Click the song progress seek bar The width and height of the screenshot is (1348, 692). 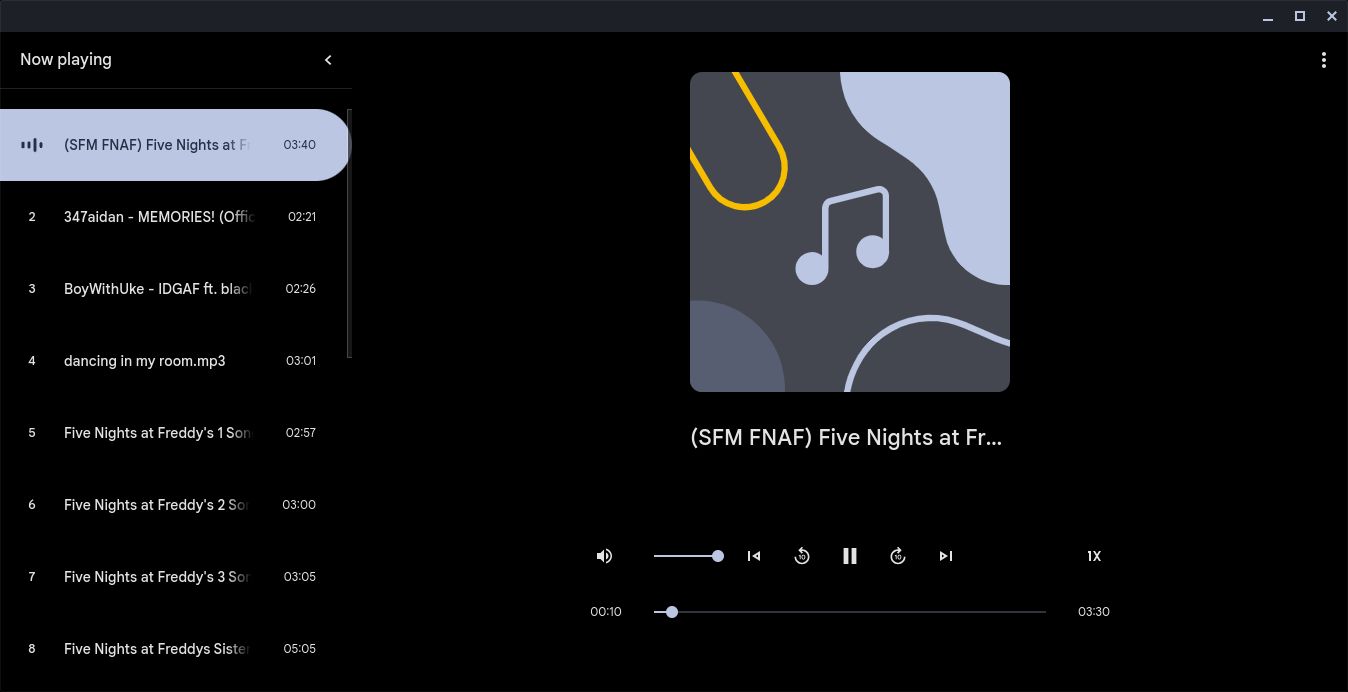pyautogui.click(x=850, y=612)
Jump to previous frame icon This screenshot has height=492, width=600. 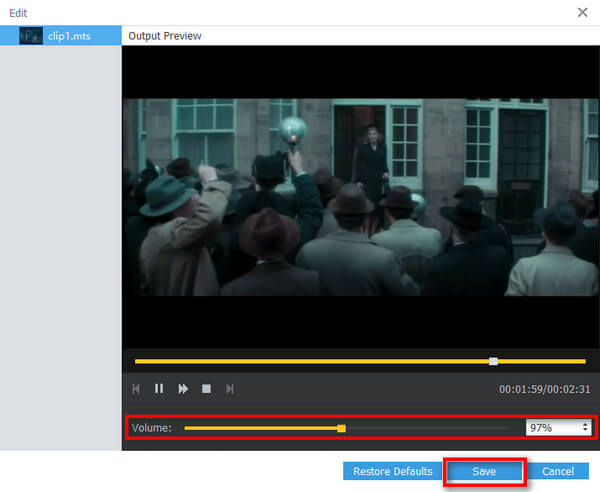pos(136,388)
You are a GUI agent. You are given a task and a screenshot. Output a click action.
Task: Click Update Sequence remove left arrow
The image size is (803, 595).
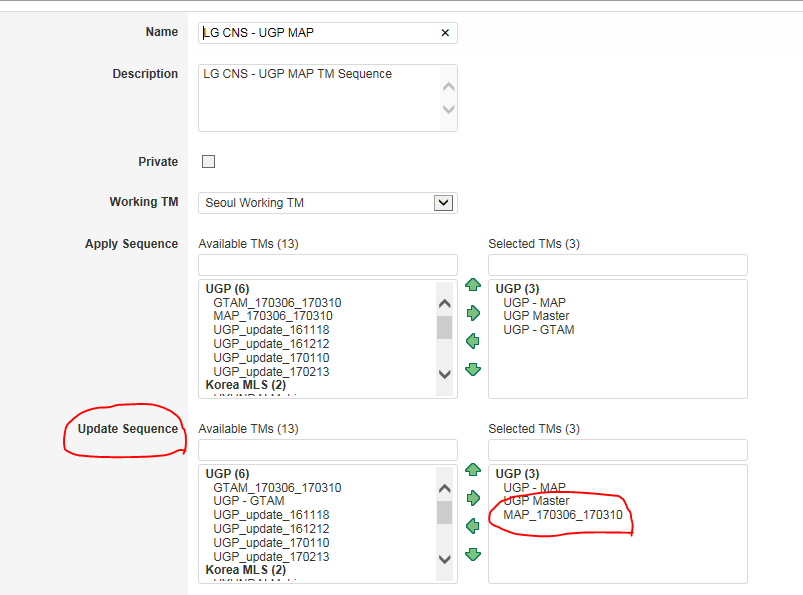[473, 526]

Assigned task
Starting with the line that contains "Task: Click Update Sequence remove left arrow", repeat each line exactly until the listing ends, including the last one. Leave pictures out.

Answer to the exercise
Task: Click Update Sequence remove left arrow
The image size is (803, 595).
[473, 526]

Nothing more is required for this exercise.